Answer: The Sqoop jar in classpath should be included in the java code. After this the method Sqoop.runTool () method must be invoked. The necessary parameters should be created to Sqoop programmatically just like for command line.
Q3 What is the significance of using –compress-codec parameter?
Answer: To get the out file of a sqoop import in formats other than .gz like .bz2 we use the –compress -code parameter.
Q4 How are large objects handled in Sqoop?
Answer: Sqoop provides the capability to store large sized data into a single field based on the type of data. Sqoop supports the ability to store-
1)CLOB ‘s – Character Large Objects
2)BLOB’s –Binary Large Objects
Large objects in Sqoop are handled by importing the large objects into a file referred as “LobFile” i.e. Large Object File. The LobFile has the ability to store records of huge size, thus each record in the LobFile is a large object.
Q5 What is a disadvantage of using –direct parameter for faster data load by sqoop?
Answer: The native utilities used by databases to support faster load do not work for binary data formats like SequenceFile
Q6 Is it possible to do an incremental import using Sqoop?
Answer: Yes, Sqoop supports two types of incremental imports-
1)Append
2)Last Modified
To insert only rows Append should be used in import command and for inserting the rows and also updating Last-Modified should be used in the import command.
Q7 How can you check all the tables present in a single database using Sqoop?
Answer: The command to check the list of all tables present in a single database using Sqoop is as follows-
Sqoop list-tables –connect jdbc: mysql: //localhost/user;
Q8 How can you control the number of mappers used by the sqoop command?
Answer: The Parameter –num-mappers is used to control the number of mappers executed by a sqoop command. We should start with choosing a small number of map tasks and then gradually scale up as choosing high number of mappers initially may slow down the performance on the database side.
Q9 What is the standard location or path for Hadoop Sqoop scripts?
Answer: /usr/bin/Hadoop Sqoop
Q10 How can we import a subset of rows from a table without using the where clause?
Answer: We can run a filtering query on the database and save the result to a temporary table in database.
Then use the sqoop import command without using the –where clause
Q11 When the source data keeps getting updated frequently, what is the approach to keep it in sync with the data in HDFS imported by sqoop?
Answer: qoop can have 2 approaches.
a − To use the –incremental parameter with append option where value of some columns are checked and only in case of modified values the row is imported as a new row.
b − To use the –incremental parameter with lastmodified option where a date column in the source is checked for records which have been updated after the last import.
Q12 What is a sqoop metastore?
Answer: It is a tool using which Sqoop hosts a shared metadata repository.
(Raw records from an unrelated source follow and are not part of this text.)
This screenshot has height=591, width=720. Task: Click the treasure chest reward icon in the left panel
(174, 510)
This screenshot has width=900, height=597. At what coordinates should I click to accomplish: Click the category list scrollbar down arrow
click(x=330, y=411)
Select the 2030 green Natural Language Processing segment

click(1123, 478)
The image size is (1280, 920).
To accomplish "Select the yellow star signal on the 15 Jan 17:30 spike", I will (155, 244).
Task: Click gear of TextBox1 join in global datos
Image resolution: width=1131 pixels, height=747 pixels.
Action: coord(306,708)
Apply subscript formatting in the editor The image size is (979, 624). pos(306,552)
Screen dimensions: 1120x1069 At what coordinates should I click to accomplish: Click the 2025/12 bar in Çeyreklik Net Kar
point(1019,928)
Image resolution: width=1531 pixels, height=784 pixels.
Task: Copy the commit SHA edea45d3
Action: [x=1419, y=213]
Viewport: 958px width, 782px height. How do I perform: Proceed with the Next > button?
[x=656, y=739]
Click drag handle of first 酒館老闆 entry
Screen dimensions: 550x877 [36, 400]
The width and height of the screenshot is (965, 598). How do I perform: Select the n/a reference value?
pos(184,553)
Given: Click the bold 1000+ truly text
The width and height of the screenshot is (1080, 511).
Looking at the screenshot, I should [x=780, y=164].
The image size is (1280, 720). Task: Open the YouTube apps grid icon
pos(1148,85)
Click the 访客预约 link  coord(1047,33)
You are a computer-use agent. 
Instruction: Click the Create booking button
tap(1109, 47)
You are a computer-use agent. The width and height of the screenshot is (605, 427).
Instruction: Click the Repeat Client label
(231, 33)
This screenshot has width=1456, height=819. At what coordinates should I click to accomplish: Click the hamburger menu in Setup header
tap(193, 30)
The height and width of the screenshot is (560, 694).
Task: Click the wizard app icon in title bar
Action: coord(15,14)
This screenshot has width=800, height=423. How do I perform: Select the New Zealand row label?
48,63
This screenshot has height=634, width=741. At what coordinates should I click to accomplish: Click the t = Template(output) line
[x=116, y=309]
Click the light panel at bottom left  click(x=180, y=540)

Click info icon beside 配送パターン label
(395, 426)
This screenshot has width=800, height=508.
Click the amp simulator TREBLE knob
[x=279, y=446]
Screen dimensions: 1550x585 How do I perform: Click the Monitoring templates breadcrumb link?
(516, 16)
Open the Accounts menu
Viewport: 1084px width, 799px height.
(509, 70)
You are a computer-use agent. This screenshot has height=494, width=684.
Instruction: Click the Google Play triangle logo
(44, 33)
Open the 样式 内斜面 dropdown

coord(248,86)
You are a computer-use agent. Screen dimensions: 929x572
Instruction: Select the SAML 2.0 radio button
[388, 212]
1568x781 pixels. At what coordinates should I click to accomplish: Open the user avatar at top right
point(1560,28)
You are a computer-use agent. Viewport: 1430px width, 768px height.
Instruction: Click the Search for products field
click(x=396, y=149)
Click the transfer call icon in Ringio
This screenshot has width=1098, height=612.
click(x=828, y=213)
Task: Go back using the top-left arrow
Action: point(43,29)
Multiple users and/or remote users can define and execute saved jobs (created with sqoop job) defined in this metastore.
Clients must be configured to connect to the metastore in sqoop-site.xml or with the –meta-connect argument.
Q13 Can free form SQL queries be used with Sqoop import command? If yes, then how can they be used?
Answer: Sqoop allows us to use free form SQL queries with the import command. The import command should be used with the –e and – query options to execute free form SQL queries. When using the –e and –query options with the import command the –target dir value must be specified.
Q14 Tell few import control commands:
Answer: –Append
–Columns
–Where
These command are most frequently used to import RDBMS Data.
Q15 Can free form SQL queries be used with Sqoop import command? If yes, then how can they be used?
Answer: Sqoop allows us to use free form SQL queries with the import command. The import command should be used with the –e and – query options to execute free form SQL queries. When using the –e and –query options with the import command the –target dir value must be specified.
Q16 How can you see the list of stored jobs in sqoop metastore?
Answer: sqoop job –list
Q17 What type of databases Sqoop can support?
Answer: MySQL, Oracle, PostgreSQL, IBM, Netezza and Teradata. Every database connects through jdbc driver.
Q18 What is the purpose of sqoop-merge?
Answer: The merge tool combines two datasets where entries in one dataset should overwrite entries of an older dataset preserving only the newest version of the records between both the data sets.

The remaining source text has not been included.